Of course there also some young players still in the academy that will likely get playing time with the Steel next season too. We’ll be looking into those players and where they could possibly fit in with Bethlehem later on in the off season.

I won’t go into detail about Bethlehem’s main signed players this season including, Zach Zandi, Ben Ofeimu, Todd Morton, Issa Rayyan, Chavany Willis, Faris, Jamoi Topey, Walter Cortes, Saed Diaz, Steve Kingue, Selmir Miscic, and Yomi Scintu because I expect most of them to remain with the Steel to continue recovering from injuries obtained this season and continue their development before they can move on. All of those players are still young and have the talent to develop into quality professional players, but need some more experience, so they’ll likely be the foundation of the Steel’s roster and starters in 2020.

James Chamber’s future

Finally, we get to the veteran captain. James Chambers hit a major milestone this year, 100 starts with the club. Having been with Bethlehem since the club’s inception, Chambers is a major part of the team and even the Union organization. The Steel’s captain already coaches a youth academy team and has been vital to helping his young teammates develop professionally.

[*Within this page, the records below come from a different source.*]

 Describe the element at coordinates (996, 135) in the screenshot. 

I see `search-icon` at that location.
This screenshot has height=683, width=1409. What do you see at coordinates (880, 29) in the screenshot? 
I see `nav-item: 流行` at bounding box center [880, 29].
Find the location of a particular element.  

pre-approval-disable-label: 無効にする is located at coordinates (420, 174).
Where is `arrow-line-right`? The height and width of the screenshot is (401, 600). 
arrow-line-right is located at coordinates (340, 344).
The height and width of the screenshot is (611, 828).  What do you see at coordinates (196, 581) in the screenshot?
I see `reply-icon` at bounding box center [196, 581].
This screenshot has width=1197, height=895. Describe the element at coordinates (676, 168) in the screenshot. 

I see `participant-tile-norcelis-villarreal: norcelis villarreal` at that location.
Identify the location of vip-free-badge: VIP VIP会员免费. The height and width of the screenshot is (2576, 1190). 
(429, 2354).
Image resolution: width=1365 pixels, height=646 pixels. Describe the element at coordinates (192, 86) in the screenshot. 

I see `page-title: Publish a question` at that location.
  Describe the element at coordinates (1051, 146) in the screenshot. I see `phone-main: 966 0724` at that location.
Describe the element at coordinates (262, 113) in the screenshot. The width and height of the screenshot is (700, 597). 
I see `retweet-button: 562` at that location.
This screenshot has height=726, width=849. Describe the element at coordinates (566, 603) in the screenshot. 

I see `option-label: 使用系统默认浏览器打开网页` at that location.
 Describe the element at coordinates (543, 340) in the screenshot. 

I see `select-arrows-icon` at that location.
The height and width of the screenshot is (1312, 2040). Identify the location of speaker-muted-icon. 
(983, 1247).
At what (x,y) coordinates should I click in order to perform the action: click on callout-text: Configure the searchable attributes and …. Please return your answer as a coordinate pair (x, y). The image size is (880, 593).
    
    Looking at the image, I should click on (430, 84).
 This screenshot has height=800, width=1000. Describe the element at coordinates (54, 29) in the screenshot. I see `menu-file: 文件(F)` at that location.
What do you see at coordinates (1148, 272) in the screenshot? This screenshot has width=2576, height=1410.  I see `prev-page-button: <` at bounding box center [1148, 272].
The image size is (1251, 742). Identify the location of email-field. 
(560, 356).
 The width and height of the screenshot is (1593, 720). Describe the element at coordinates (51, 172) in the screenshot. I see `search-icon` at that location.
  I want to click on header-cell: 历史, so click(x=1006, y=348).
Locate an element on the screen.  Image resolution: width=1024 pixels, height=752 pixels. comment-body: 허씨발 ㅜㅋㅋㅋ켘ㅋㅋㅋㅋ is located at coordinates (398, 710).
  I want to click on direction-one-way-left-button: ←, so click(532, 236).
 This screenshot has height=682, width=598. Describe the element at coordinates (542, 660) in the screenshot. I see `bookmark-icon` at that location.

However, the midfielder is 32 years old and saw the least amount of time this season than he ever has in his four years with the Steel. Now, Chambers still played in the majority of matches in 2019, recording 2,605 minutes in those 32 matches, and he was one of the team’s leaders in goals and assists this season. Plus, Chambers just re-signed his contract on January 10, 2019. I don’t expect the captain to go away entirely in 2020, but I do expect the club to begin phasing him out as a player, especially now that there are so many young players coming up the pipeline. Because Chambers has proved vital to the organization, I wouldn’t be surprised if the organization later shifts him into a coaching role once his playing career is over, or even if his contract specifically includes coaching.


  1. Scott of Nazareth says:

    Thanks Sara! Look forward to reading more about the home field situation and what, if anything, is happening that leads them back up to the Lehigh Valley.
    Still can’t figure out what the major road block is towards getting lighting in place at Goodman Stadium. Beyond the costs that is…
    Outside of Easton’s Cottingham Stadium (Capacity of 5,500), I can’t think of any high school or colleges in the area that meet the USL requirements to have a grass field, lights and adequate seating.

  2. I certainly prefer that the team get back to the Lehigh Valley, but it if’s not looking good given the stadium options, it very well may be better to relocate the team to the Wilmington or northern Baltimore beltway area given the population and to compete with and act as a buffer against DC United competition for the fan base. In turn, the U can place a second tier owned or sponsored team in the Lehigh Valley that meets requirements for Goodman Stadium and other venues for the time being (Reading United is, and the former Harrrisburg City Islanders were, examples of that on the western ends of the market landscape). It’s entirely redundant to have it in Chester, won’t draw sufficient attendance, and create wear and tear on the Union’s pitch.

  3. Sara, you noted the following: “Losing about 2,000 fans was rough for the club, as was averaging about 400 fans every home match. ” It’s worse than that insofar as revenue loss. To keep Talen from being a virtual crickets concert, the U gave out free season tickets for Steel to all season ticket holders for the U.
    I was one of the rare ones that used those free tickets to attend the majority of games from midseason to the end because I ‘m interested in observing future U prospects. That said, I went because they were *free* for me and I suspect that was the case for many others who attended for the same or similar reasons who aren’t from the Lehigh Valley but local.
    Obviously, paid attendance in a minor league teams help defray organization costs and, in some cases, may even turn a small profit. That kind of paid attendance is only going to happen for a minor league team that represents a minor league town.